また図には示していないが、この時期にULiは、「M1565/1566/1567」という3つのサウスブリッジをリリースしている。M1565が一番スタンダードであり、M1566はM1565にPCIe 1x4か4x1を追加したもの。そしてM1567は、M1565にAGP 8Xポートを追加したものとなっている。

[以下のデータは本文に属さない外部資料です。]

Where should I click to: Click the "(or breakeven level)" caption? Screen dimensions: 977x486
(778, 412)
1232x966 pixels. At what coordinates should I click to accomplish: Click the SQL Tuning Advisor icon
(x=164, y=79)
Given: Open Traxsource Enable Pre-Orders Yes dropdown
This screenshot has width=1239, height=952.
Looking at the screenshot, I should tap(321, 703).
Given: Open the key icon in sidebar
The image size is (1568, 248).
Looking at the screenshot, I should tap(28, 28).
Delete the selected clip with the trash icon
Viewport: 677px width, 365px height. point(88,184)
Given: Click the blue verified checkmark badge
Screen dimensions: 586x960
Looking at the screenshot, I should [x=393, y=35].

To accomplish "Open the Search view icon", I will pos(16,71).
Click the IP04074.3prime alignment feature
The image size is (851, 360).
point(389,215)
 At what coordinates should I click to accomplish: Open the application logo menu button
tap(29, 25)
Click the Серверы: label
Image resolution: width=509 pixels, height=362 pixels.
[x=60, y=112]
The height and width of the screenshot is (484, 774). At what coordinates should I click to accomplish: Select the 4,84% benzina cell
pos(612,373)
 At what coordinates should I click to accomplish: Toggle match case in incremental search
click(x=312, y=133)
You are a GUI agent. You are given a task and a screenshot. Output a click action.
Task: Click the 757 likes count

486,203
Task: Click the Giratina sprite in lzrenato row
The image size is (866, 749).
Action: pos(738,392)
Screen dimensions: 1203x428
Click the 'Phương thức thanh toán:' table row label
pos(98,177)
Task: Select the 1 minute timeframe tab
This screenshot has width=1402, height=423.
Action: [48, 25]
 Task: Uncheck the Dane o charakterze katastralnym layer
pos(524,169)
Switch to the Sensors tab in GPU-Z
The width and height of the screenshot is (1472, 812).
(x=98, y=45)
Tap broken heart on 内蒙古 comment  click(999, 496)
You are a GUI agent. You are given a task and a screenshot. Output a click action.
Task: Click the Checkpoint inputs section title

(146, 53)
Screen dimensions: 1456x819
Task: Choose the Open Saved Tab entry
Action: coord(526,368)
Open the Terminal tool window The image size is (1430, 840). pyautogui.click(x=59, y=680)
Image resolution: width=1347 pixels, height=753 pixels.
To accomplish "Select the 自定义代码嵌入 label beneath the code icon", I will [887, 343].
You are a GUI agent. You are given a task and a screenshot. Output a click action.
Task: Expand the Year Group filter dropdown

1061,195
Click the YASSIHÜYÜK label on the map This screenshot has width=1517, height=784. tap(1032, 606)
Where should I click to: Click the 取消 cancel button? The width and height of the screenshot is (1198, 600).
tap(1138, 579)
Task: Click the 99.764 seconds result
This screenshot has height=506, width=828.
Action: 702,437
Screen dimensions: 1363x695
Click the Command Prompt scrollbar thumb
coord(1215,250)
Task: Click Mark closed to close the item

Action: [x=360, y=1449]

この結果、例えば「M1685+M1657」とか「M1695+M1657」といった構成を取ると、PCI ExpressとAGP 8Xの両方を同時に使える変態マザーボードが構成できるし、事実そうしたマザーボードも販売されたりした(GPU側ドライバーの問題があるので、本当に両方を同時に使えるかはまた別の問題)。こうした多彩な展開も、NVIDIAによるULiの買収で終わることになってしまったのはちょっと残念である。
実はやってた
ATI向けとTransmeta向けチップセット
ところでULiはサウスブリッジに関して、ATI向けのほかに米Transmeta向けの製品もリリースしていた。
まずATI向けとしては、「RS250」の世代に「M1535D+」を供給し、RS400世代向けには「M1573」、RS480の世代向けに「M1575」を用意した。さらに、RS5xx世代向けの「M1577」もロードマップに上がっていた。
これらの製品は、ATIのノースブリッジにあわせてPCI Express x4で接続されるようになっており、その分若干機能を落としたものである(ダイサイズ的に厳しかったそうだ)。ただ、M1573はともかくM1575は生産中止になるかと思ったのだが、「PCIeでノースブリッジと接続できる」という汎用性が買われてか、Freescaleの「PowerPC」ベースのSoCのサウスブリッジとして供給されていて、まだ量産されているようだ。
また、Transmetaの「Crusoe」「Efficeon」のサウスブリッジとして、「M1527」とか「M1563M」が用意されていたが、こちらもTransmetaそのものがCPUビジネスから撤退したことでニーズがなくなり、消えることになった。
今回のまとめ
・1999年に「ALADDiN-Pro 2」を皮切りに、Socket 370世代のチップセットをラインナップしていく。しかし、独自のGPUコアを持たないALiは、GPU内蔵型の分野では苦戦する。
・2002年の「M1681」では、チップセット間接続にHyperTransport Linkを使用するようになる。しかし、その後のラインナップは続かず、「M1685」でインテル向け製品は終了する。
・AMD向けはSocket A世代ではパッとせず、K8向けの「M1687」でシェア奪回を目指すも、製品出荷の遅れが続き、機会を逃した。終盤には「PCI Express x16+AGP 8X」という変態的マザーボードを構成できるチップセットも供給していた。